Texas Court Strikes Down Unconstitutional Texas Reproductive Health Restriction in Challenge Brought by Whole Woman’s Health and Texas Abortion Providers
(PRESS RELEASE) Today, a federal district court judge struck down a Texas measure requiring health care providers to bury or cremate all embryonic and fetal tissue from abortions, miscarriages, and ectopic pregnancy surgeries—regardless of their patients’ personal wishes or beliefs.
United States Senior District Court Judge David Ezra issued a permanent injunction halting enforcement of the law, writing: “At best, enshrining the State’s view of pregnancy increases the grief, stigma, shame, and distress of women experiencing an abortion, whether induced or spontaneous. . . . At worst, the challenged laws intrude into the realm of constitutional protection afforded to ‘personal decisions concerning not only the meaning of procreation but also human responsibility and respect for it.’”
The decision comes in a challenge to provisions of SB8 brought by lead plaintiff Whole Woman’s Health and other Texas abortion providers, represented by the Center for Reproductive Rights, the Lawyering Project, Morrison & Foerster LLP, and Austin attorney Patrick O’Connell.
“Today’s ruling is a victory for all Texan women and their right to access safe, legal abortion with dignity,” said Amy Hagstrom Miller founder and president of Whole Woman’s Health and Whole Woman’s Health Alliance. “Make no mistake, these restrictions were designed to shame and stigmatize patients and health care providers.
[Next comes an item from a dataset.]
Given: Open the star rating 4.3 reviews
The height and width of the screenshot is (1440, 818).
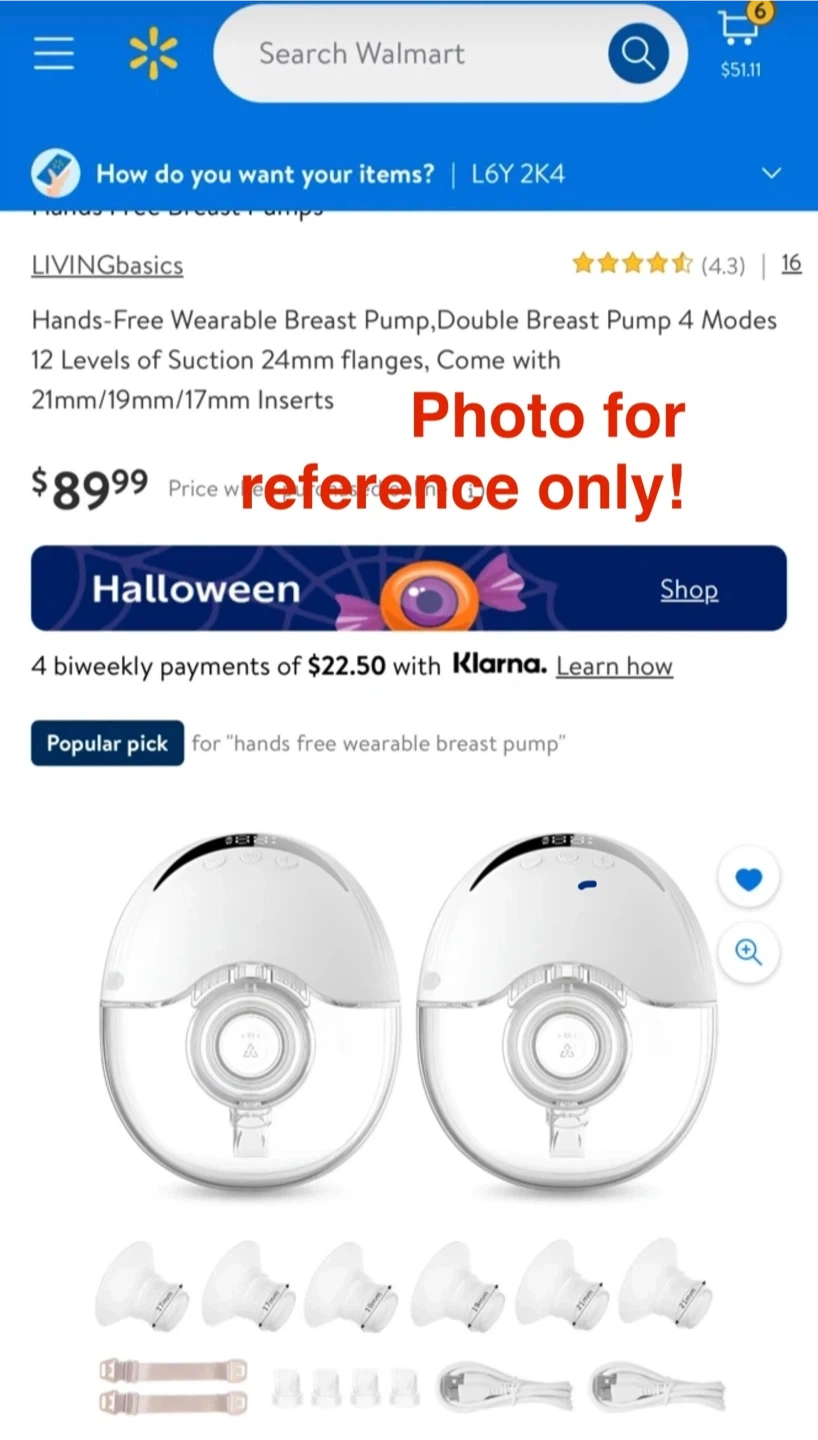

This decision reaffirms that Texan women are fully capable of making their own personal medical decisions about their families, futures, and reproductive health care.”
“While Texas lawmakers have shown they will stop at nothing to rob women of their constitutional right to safe and legal abortion, the courts once again recognized these sham laws for what they are,” said Nancy Northup, President and CEO of the Center for Reproductive Rights. “We have repeatedly taken Texas to court, and we will continue to challenge each of the state’s unconstitutional attempts to shame women, tie the hands of healthcare providers, and restrict access to safe and legal abortion.”
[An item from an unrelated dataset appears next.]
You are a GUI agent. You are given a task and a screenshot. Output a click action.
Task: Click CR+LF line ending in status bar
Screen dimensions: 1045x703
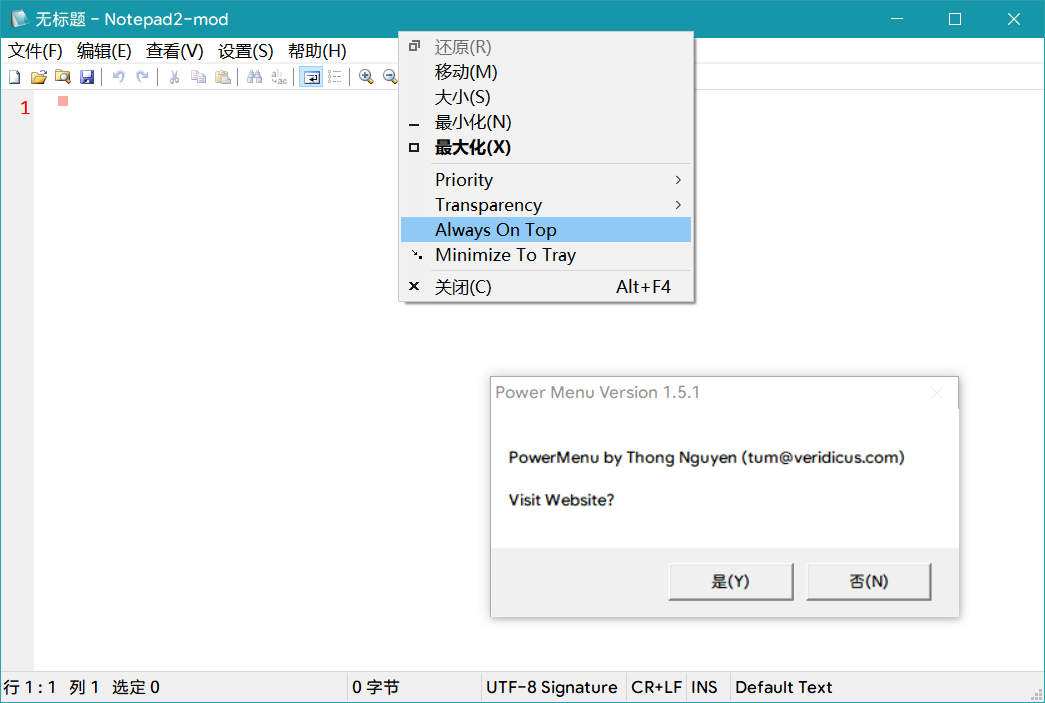click(x=656, y=687)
The Texas restriction is part of SB8, a sweeping anti-abortion bill enacted last summer. SB8 is part of a coordinated national strategy by anti-abortion politicians, who’ve passed over 400 restrictions on abortion at the state level, and 22 in Texas alone, since 2010. Whole Woman’s Health and other reproductive health providers already challenged a separate measure in SB8 banning the safest and most common method of ending a pregnancy after approximately 15 weeks in Texas. A federal court permanently blocked that measure in November of 2017, and Texas has appealed the decision.
This lawsuit was filed by Molly Duane, Autumn Katz, and Caroline Sacerdote of the Center for Reproductive Rights, David Brown, Stephanie Toti, Juanluis Rodriguez, and Dipti Singh of the Lawyering Project, Austin attorney Patrick O’Connell, and J. Alexander Lawrence of the law firm Morrison & Foerster in the U.S. District Court for the Western District of Texas on behalf of Whole Woman’s Health, Whole Woman’s Health Alliance, Brookside Women’s Health Center and Austin Women’s Health Center, Alamo Women’s Reproductive Services, and several individual physicians.
The lawsuit is the latest in a series of challenges brought by the Center for Reproductive Rights and the Lawyering Project on behalf of Whole Woman’s Health and Whole Woman’s Health Alliance against the state.
This case began just four days after the U.S. Supreme Court’s historic Whole Woman’s Health v. Hellerstedtdecision, when the Texas Department of State Health Services (DSHS) finalized regulations which mandated burial or cremation of embryonic and fetal tissue for all women who have a miscarriage management procedure, ectopic pregnancy surgery, or an abortion—regardless of her personal wishes or beliefs.
The Center for Reproductive Rights filed a challenge to the regulations in December 2016 and a district court blocked them from taking effect in January of 2017. Despite the decision, the Texas legislature doubled down on the regulations, and Governor Greg Abbott signed SB8 into law in June 2017, just six months later. A federal court subsequently blocked the measure from going into effect in January of this year while this litigation progressed, and today’s decision blocks the law permanently.
Most recently, in June 2018, a coalition of Texas health care providers and grassroots organizations – led by the Whole Woman’s Health Alliance – challenged dozens of medically unnecessary abortion restrictions currently enforced by the state, including a telemedicine abortion ban, a 24-hour mandatory delay, a forced ultrasound law, and a parental consent requirement.